Nomadisme Intellectuel

 

 
Définitions

 

"Nomadisme et sédentarité constituent une des premières dichotomies. Dans l'histoire de la civilisation, quand la sédentarité s'enlise, le nomadisme reprend, d'une manière ou d'une autre. Le nomadisme intellectuel est un mouvement qui commence à la fin du XIXe siècle, quand certains esprits (pensons à Rimbaud) commencent à quitter l' « autoroute de l'Occident* ». Le nomadisme intellectuel, c'est aussi l'idée que toutes les cultures (les habitudes acquises dans telle ou telle sédentarité) sont partielles, et que pour arriver à un « champ de culture » complet, il faut nomadiser d'une culture à l'autre, en prenant ici ce qui manque là. Voir les livres d'essais L'Esprit nomade et "Déambulations dans l'espace nomade", Lexique géopoétique, Poésie 98, Octobre, n°74, p. 15.

 

"[…] Je cherchais, pour parler comme Gauguin, « un coin de moi-même encore inconnu » - en fait, plusieurs coins.
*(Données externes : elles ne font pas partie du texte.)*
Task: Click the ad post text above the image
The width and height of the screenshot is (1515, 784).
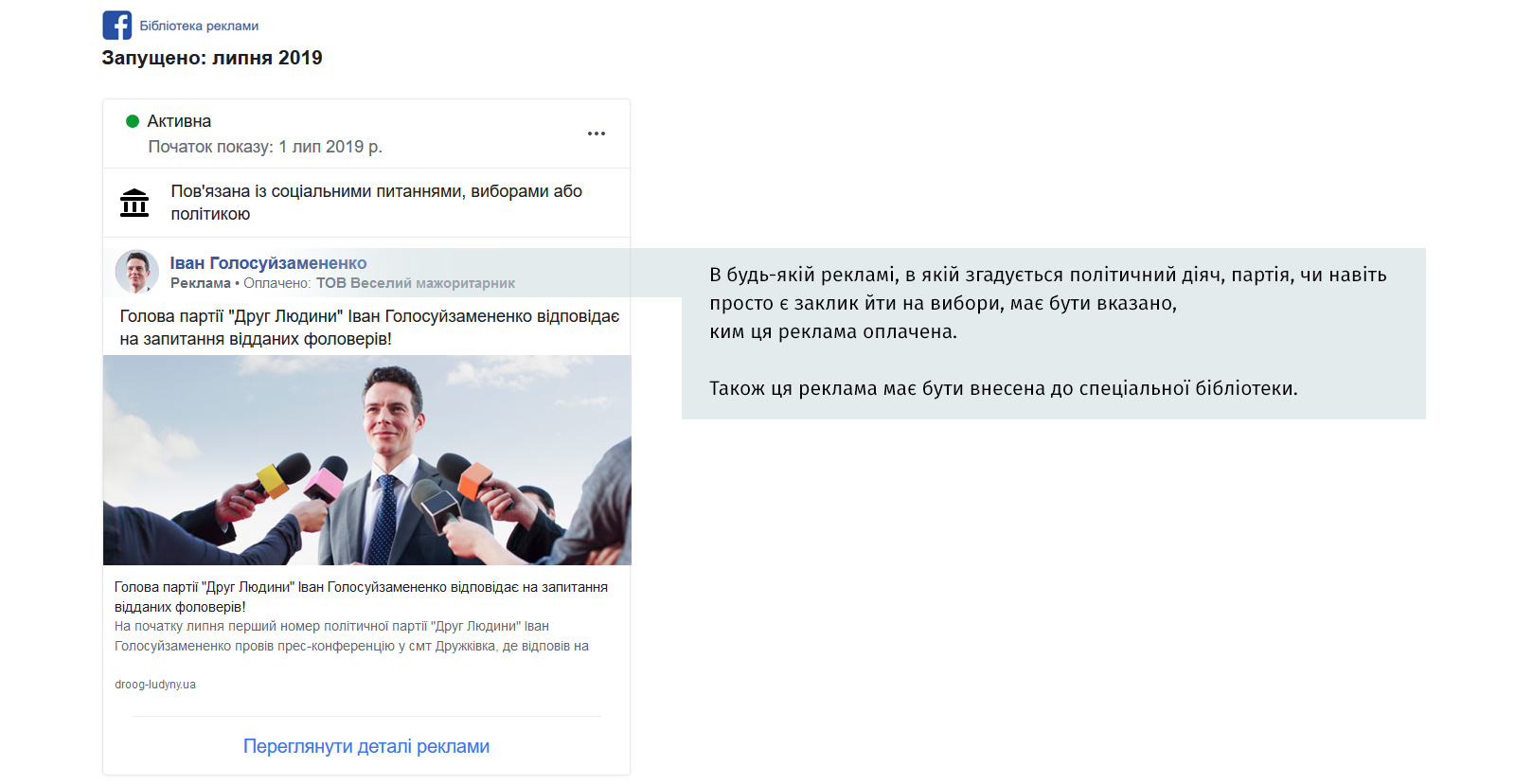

J’allais finir par appeler cela le « nomadisme intellectuel »", SMF, p. 113.

 

 

voir Géopoétique, Géopoéticien, Littérature mondiale, Nomade Intellectuel

 

 

Principales occurrences

CG, p. 66 ; DD, p. 13 ; DEN, p. 10, p. 19 ; EN, p. 33, p. 40, p. 41, p. 52, p. 79, p. 88, p. 131, p. 280 ; LCGT, p. 67, p. 73 ; LP, p. 15, p. 55, p. 57, p. 99, p. 102, p. 132 ; PA, p. 11, p. 42, p. 220 ; PC, p. 16, p. 18, p. 47, p. 172 ; SMF, p. 113 ; Autre Sud, n°45, Juin 2009, p. 38 ; Lexique géopoétique, Poésie 98, Octobre, n°74, p. 15 ; ALH, p. 165


Citations

"La démarche du nomade intellectuel* est essentiellement différente de l'écrivain qui explore une intériorité. Avec ce dernier, on peut chercher la clé de l’œuvre [...], mais avec le nomadisme intellectuel, il n'y a pas de clés, car il n'y a pas de portes, il faut s'embarquer. Et on traverse toutes sortes d'espaces", PC, p. 18.
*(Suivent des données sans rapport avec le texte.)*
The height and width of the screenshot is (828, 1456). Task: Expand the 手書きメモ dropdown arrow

"Si le nomadisme pastoral consiste en la recherche de bons pâturages, le nomadisme intellectuel consiste en la recherche, à travers l'histoire des cultures, de foyers d'énergie. Mais il y a aussi une relation profonde à l'espace. Et petit à petit le nomadisme intellectuel se mue en géopoétique*", LP, p. 102-103.
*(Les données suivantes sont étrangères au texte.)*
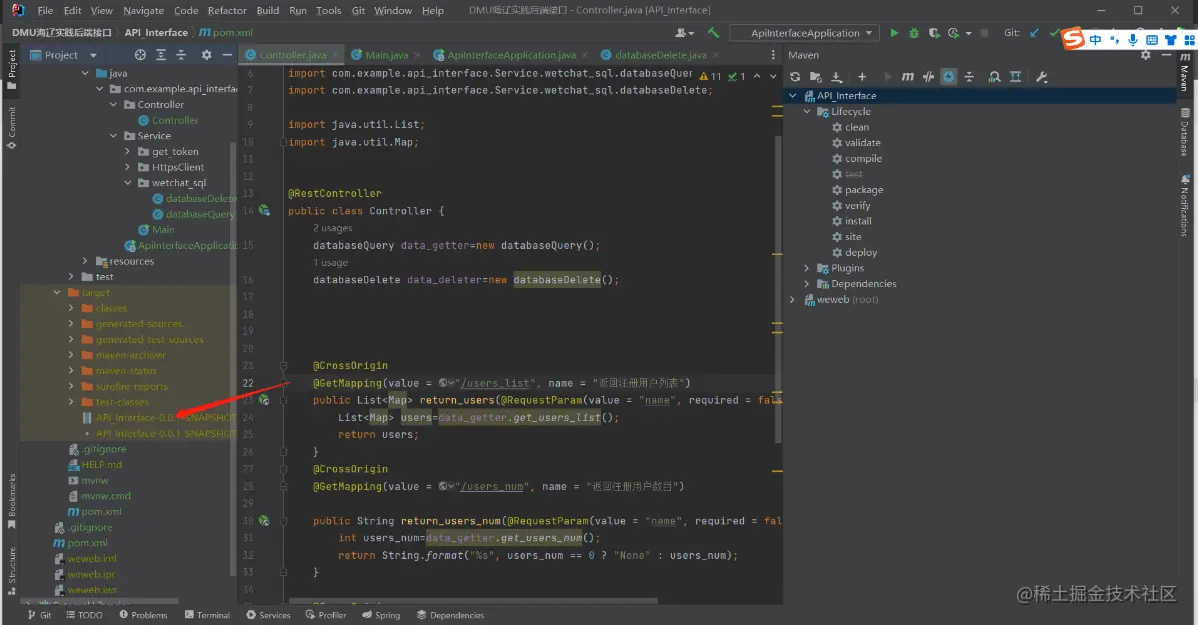This screenshot has height=625, width=1198.
Task: Open the Terminal tool window
Action: [207, 615]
"En fait, j'ai cherché tout ce qui peut apporter des éléments à mon nomadisme intellectuel et à ma poétique de l'espace. C'est justement le nomadisme (intellectuel) qui distingue la géopoétique de la géopolitique. Ugo Morochini, dans un numéro de la revue Geopolitica (Milan, Janvier 1939), le dit très clairement : « la géopolitique a pris naissance lorsque le premier groupe humain passa du nomadisme ouvert à l’état sédentaire. » La géopoétique ne perd jamais le sens du nomadisme ouvert", LP, p. 132.

"C'est ça, le nomadisme intellectuel : le passage de culture en culture, d'un lieu de l'esprit à l'autre. Et c'est le nomadisme intellectuel qui a mené à la géopoétique, c'est-à-dire à la constitution d'un monde à l'intérieur d'un espace-temps retrouvé, un espace ni fini ni infini, un temps non écrasé par l'Histoire", Autre Sud, n°45, Juin 2009, p. 38.

 

Commentaires

Nietzsche a utilisé l'expression : "Nietzsche, qui, suite peut-être à ses lectures d'Emerson (dont il faisait ses délices), évoque le « nomadisme intellectuel » dans Humain trop humain, me semblait être, avec Rimbaud, le nomade intellectuel par excellence", DD, p. 13.

Le Nomadisme Intellectuel, c'est aussi le titre de la Thèse d’Etat de Kenneth White présentée à Paris VII en 1979. Dans l'ouvrage qui en constitue la somme, L'Esprit Nomade, White évoque une autre source : "Autour de mes quinze ans, mon livre préféré était Lavengro de George Borrow [...]. C'est le récit des épreuves et des pérégrinations d'un lettré vagabond, et plus précisément de ses errances avec une tribu de bohémiens. Et personne ne sera surpris d'apprendre que, vers la même époque, mon poème favori était « L'écolier gitan » (The Scholar Gipsy) de Matthew Arnold. Après bien des années, j'ai encore plaisir à lire ces textes. Et qui sait si le concept de « nomadisme intellectuel » n'a pas pris naissance, au moins en partie, dans ce récit et dans ce poème ?", EN, p. 79.

 

Cheminement critique

De la traduction comme nomadisme intellectuel : entretien avec Kenneth White, avec la participation de Marie-Claude White, Gilles Farcet, Translator's Journal, META, Presses de l'Université de Montréal, 1986, vol. 31, n°3, pp. 321-331 (repris dans PC, p. 121). Se référer à l’ouvrage de Michèle DUCLOS, Kenneth White, Nomade Intellectuel, Poète du monde, ELLUG, 2006.